BECKLEY, WV (WVNS) — It’s a history lesson the first and second graders at Mabscott Elementary School aren’t likely to forget.

Doug Wood, a retired state biologist and living history interpreter, came to the school on Friday, November 17, 2023, as students anticipated the upcoming Thanksgiving break.

Wood brought his own method of teaching Native American history to the students. They were given first-hand looks at turtle shells, animal fur and artifacts – all legally obtained, the biologist emphasized.

Some children even had the chance to wear the fur.

“That was exciting for them. I tried to limit the amount of talking I did,” said Wood, after the presentation. “The bulk of what I did was to tell stories, and they like stories. If you tell the story properly, the bulk of children can relate themselves to the story.”

First grade teacher Cali Evans said staff invited Wood as a way of teaching how important it is for Americans to cooperate with one another.
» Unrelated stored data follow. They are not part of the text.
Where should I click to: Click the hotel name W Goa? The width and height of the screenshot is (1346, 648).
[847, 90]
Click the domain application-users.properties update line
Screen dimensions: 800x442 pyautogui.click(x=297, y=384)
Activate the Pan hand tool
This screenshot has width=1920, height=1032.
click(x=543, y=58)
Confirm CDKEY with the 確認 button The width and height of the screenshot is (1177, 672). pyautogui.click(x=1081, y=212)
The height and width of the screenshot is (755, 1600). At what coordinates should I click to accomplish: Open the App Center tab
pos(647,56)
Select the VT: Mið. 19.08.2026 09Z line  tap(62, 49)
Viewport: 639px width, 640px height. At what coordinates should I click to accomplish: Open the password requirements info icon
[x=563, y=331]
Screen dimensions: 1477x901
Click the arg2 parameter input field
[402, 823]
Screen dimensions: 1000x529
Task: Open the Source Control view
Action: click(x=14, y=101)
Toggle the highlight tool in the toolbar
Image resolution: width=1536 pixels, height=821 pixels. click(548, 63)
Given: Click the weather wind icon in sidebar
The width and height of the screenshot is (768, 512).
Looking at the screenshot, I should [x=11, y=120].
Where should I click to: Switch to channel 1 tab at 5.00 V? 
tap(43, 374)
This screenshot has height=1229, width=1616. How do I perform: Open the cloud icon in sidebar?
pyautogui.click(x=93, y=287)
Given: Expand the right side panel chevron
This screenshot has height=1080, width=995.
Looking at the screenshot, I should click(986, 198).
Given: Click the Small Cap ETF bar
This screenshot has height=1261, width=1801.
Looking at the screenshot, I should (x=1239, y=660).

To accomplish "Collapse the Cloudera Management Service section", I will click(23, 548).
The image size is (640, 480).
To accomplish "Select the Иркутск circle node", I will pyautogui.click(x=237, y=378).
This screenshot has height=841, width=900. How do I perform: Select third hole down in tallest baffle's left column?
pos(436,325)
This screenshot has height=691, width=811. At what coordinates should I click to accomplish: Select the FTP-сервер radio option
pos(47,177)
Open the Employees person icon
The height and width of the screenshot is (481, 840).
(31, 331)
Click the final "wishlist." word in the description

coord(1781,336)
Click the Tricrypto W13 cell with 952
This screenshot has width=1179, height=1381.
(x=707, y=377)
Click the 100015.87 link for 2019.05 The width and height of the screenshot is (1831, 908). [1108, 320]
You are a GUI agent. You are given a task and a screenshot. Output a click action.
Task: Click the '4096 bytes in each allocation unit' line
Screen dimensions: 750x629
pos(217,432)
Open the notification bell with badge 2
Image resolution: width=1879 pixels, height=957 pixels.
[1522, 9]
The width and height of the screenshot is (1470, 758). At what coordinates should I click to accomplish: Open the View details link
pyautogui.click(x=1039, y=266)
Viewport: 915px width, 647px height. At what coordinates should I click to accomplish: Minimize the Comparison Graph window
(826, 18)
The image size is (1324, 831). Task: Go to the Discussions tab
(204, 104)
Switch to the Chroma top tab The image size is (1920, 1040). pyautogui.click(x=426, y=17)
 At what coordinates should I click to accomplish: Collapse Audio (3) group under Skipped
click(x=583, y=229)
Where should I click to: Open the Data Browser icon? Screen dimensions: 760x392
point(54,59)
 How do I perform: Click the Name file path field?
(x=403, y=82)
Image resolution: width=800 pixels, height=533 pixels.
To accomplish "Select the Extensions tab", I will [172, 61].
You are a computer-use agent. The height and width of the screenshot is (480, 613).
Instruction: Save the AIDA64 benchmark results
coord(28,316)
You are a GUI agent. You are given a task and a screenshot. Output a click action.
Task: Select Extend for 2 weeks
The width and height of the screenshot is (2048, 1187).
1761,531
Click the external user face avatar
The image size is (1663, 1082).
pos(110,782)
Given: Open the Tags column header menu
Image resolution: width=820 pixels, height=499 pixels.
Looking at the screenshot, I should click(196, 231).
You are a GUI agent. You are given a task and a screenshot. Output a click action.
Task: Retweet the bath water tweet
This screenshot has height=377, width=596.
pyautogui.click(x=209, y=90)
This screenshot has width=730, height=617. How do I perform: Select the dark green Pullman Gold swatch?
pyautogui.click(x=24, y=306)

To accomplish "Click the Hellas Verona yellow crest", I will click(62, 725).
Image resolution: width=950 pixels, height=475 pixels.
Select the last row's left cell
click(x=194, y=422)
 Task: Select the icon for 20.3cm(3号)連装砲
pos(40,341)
“The Indians and the Pilgrims became friends and worked together so they could survive,” said Ms. Evans. “We just want our students to understand how important it is to work together, to learn about a culture and how everybody can be different, but we can all be together.”

Wood also wore a canary through a piercing in his nose, which was a common practice for Native American men, he explained.

For those students who may have thought big sisters and brothers invented body piercings, Wood set the record straight.

“It was common in the 17th and 18th century for Native American males to have their noses pierced and their ears pierced,” he said. “Ears sometimes, in the late 18th century, were slit from here, all the way around. The Northern Indians had it as an ancient custom, but the southern Indians borrowed that. It was sort of a fad among the southern Indians, in the late 18th century.”